— What you should do —
I need only the number of lines in this data that contain the string "screenshot".

[Opening Extracted records section]

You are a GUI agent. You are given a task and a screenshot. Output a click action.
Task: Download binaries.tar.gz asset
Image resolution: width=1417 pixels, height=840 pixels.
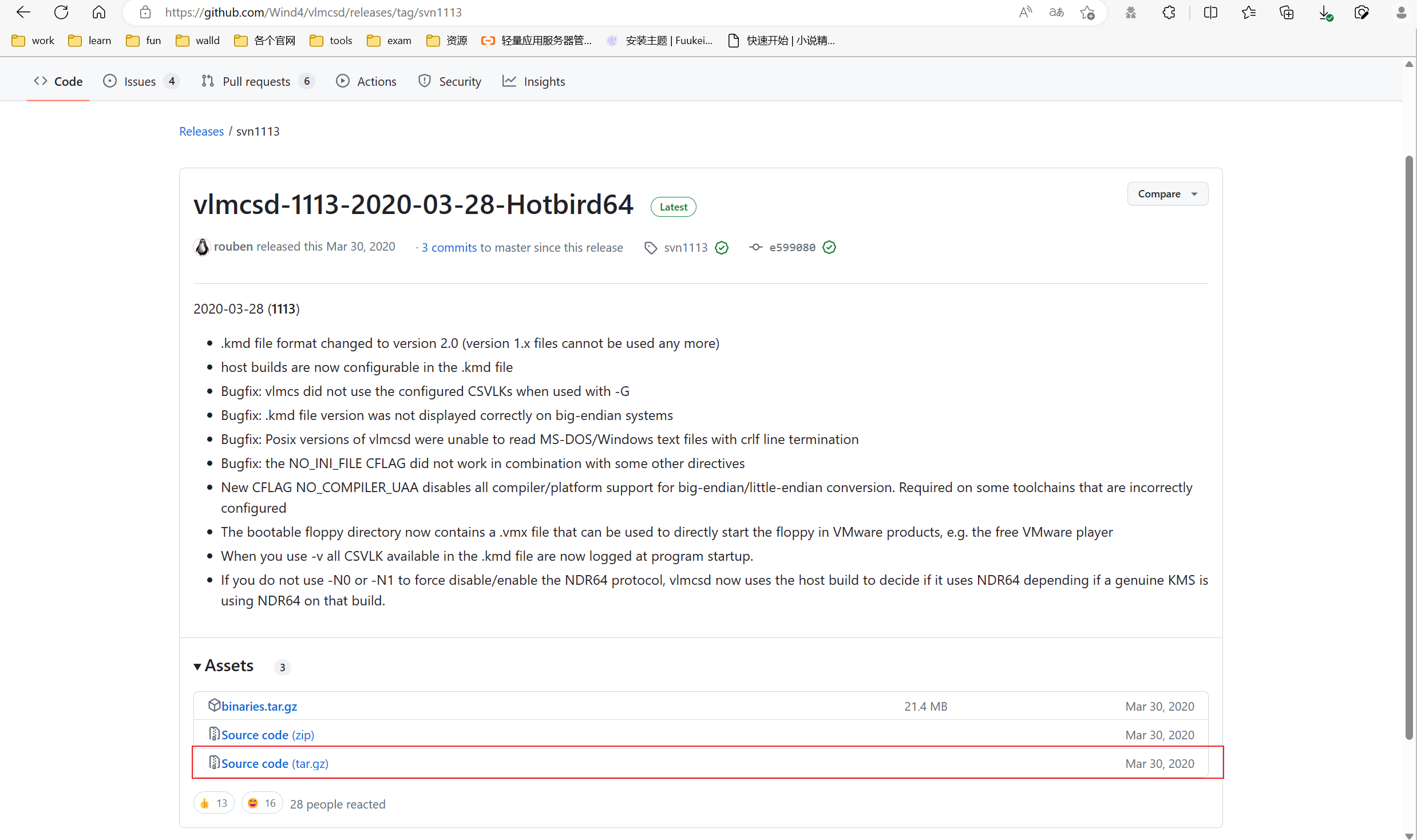coord(259,706)
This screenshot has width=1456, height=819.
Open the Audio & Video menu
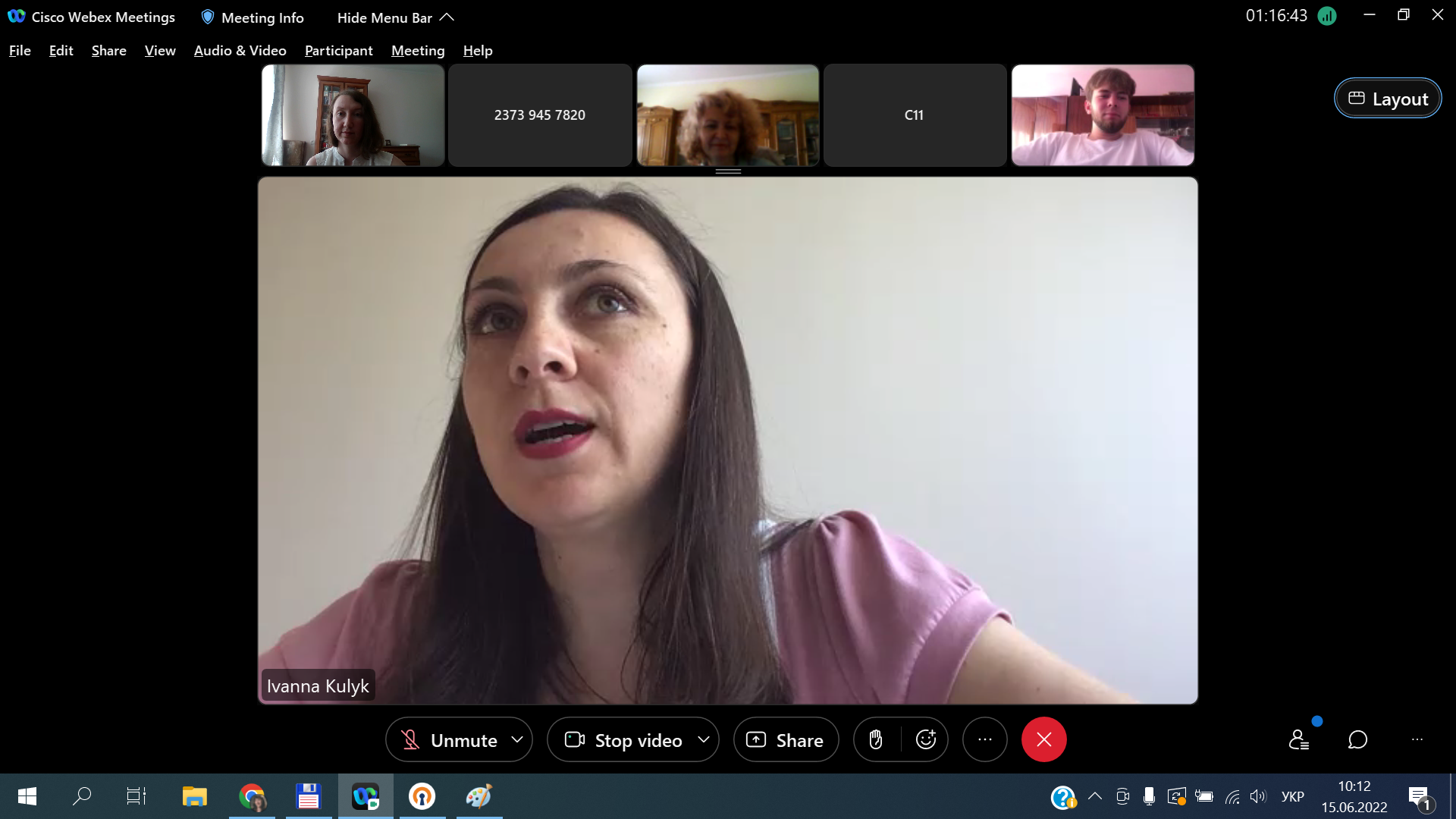tap(240, 50)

[Closing Extracted records section]

— Task solution —
2